Hello everyone,
I’ve been experimenting with using BART for a classification task and I’m encountering some challenges with the accuracy of my predictions. My issue is that the accuracy score for the test dataset is significantly lower than what I anticipated, especially when I compare it with the results from a knn algorithm I used previously. The accuracy for the training dataset is about 0.8, but the accuracy for the test dataset is only about 0.388, while the KNN can reach to 0.77.
df_train_cleaned = pd.read_csv("cleaned_pipeline.csv")
train = df_train_cleaned
X = train.drop('Credit_Score', axis=1)[:1000]
y = train['Credit_Score'][:1000]
X_train, X_test, y_train, y_test = train_test_split(X, y, test_size=0.5, random_state=42)
categories = y_train.unique()
num_categories = len(categories)
num_obs = len(y_train)
with pm.Model() as bart_model:
x = pm.MutableData("x", X_train)
μ = pmb.BART("μ", X=x, Y=y_train, m=100, shape=(num_categories, num_obs))
θ = pm.Deterministic('θ', pm.math.softmax(μ, axis=0))
y_obs = pm.Categorical("y_obs", p=θ.T, observed=y_train)
idata = pm.sample(draws=500, tune=10000, chains=8, cores=8, return_inferencedata=True)
y_train_pred = idata.posterior["θ"].mean(dim=["draw", "chain"]).argmax(dim="θ_dim_0")
accuracy = accuracy_score(y_train, y_train_pred)
print(f"accuracy: {accuracy}")
with bart_model:
pm.set_data({
"x": X_test
})
pm.sample_posterior_predictive(
idata, extend_inferencedata=True, predictions=True
)
# the argmax is specific to this classification problem
yhat = idata.posterior["θ"].mean(dim=["draw", "chain"]).argmax(dim="θ_dim_0")
accuracy = accuracy_score(y_test, yhat)
print(f"accuracy: {accuracy}")
One thing I’ve noticed is that there aren’t any examples in the documentation specifically about using BART for classification tasks, which makes me wonder if I’m missing something crucial in my approach. If anyone has experience with this or can point out any potential missteps in my code, that would be immensely helpful.

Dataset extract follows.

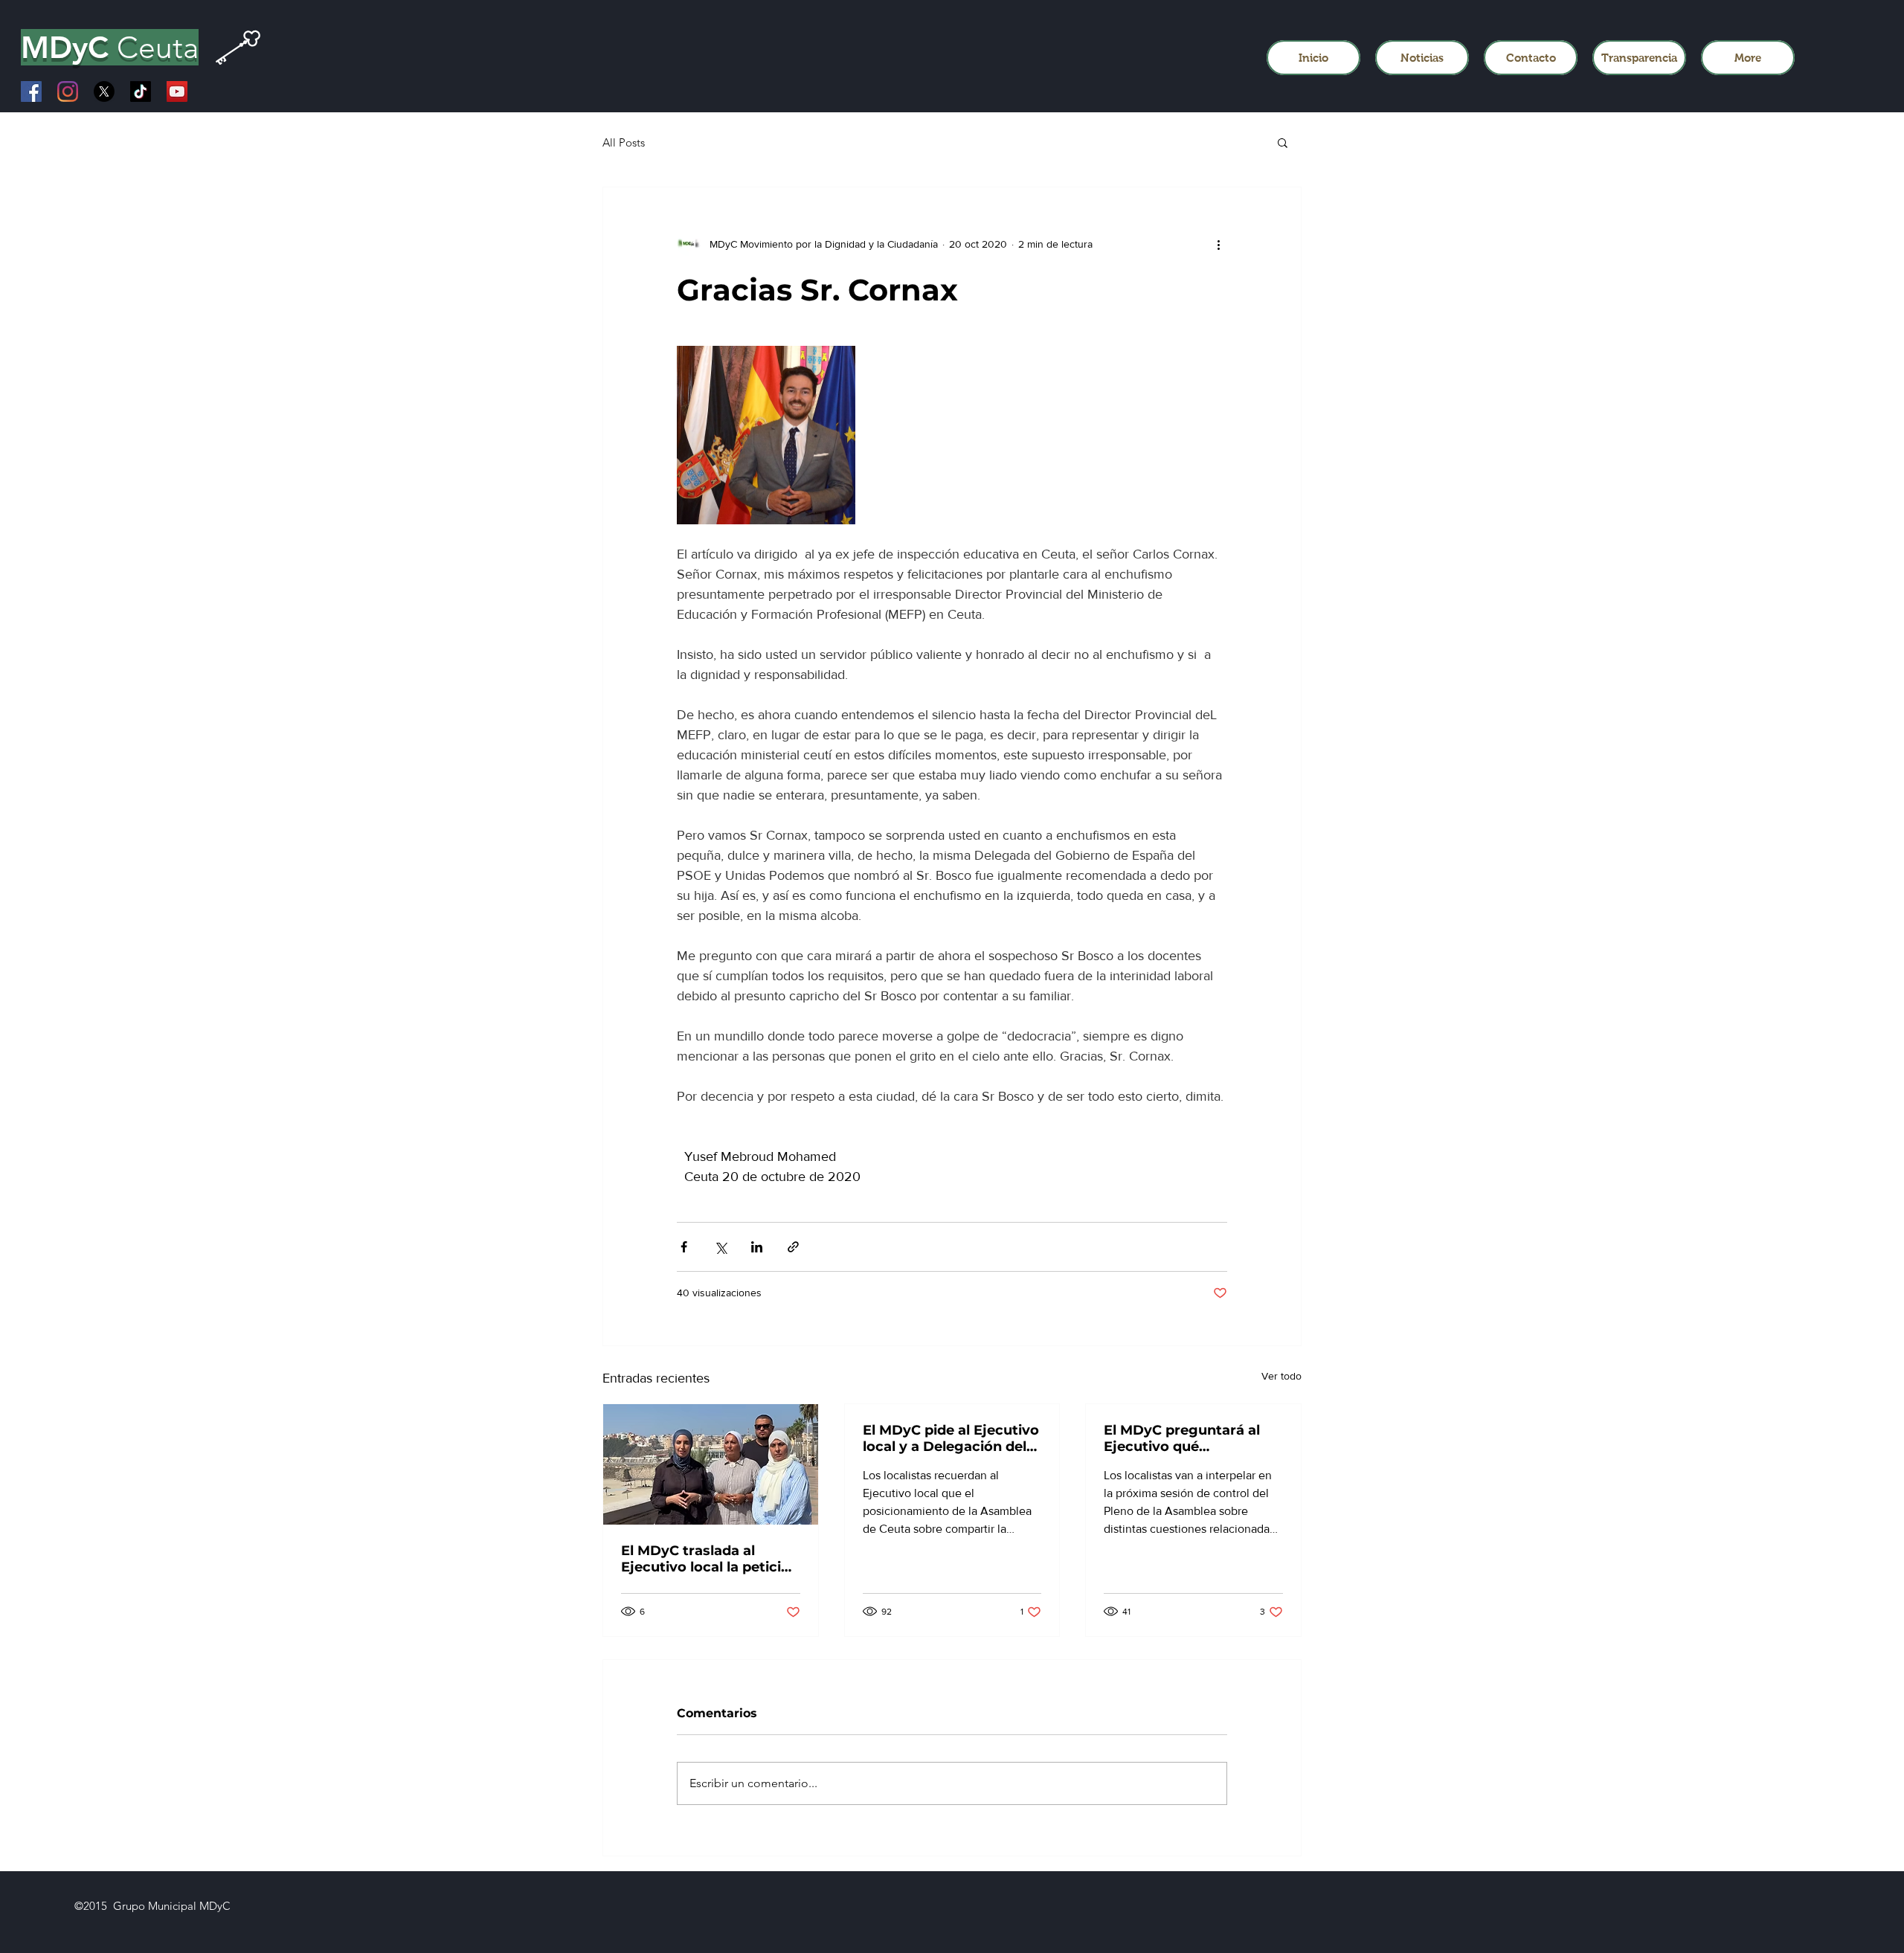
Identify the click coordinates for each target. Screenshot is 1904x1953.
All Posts (623, 142)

I’m aware that using categoricals and a softmax function for a binary outcome might seem like overkill, but my plan is to extend this project to handle a multiple category dataset in the future, which is why I’ve set it up this way. Still, I’m puzzled by the low accuracy score in its current state.
Another question I have is regarding the recovery of probabilities for the prediction dataset. I’m not entirely sure how to approach this with BART, so any advice or examples on this would be greatly appreciated.
Looking forward to any suggestions or insights you all might have. Thanks in advance for your help!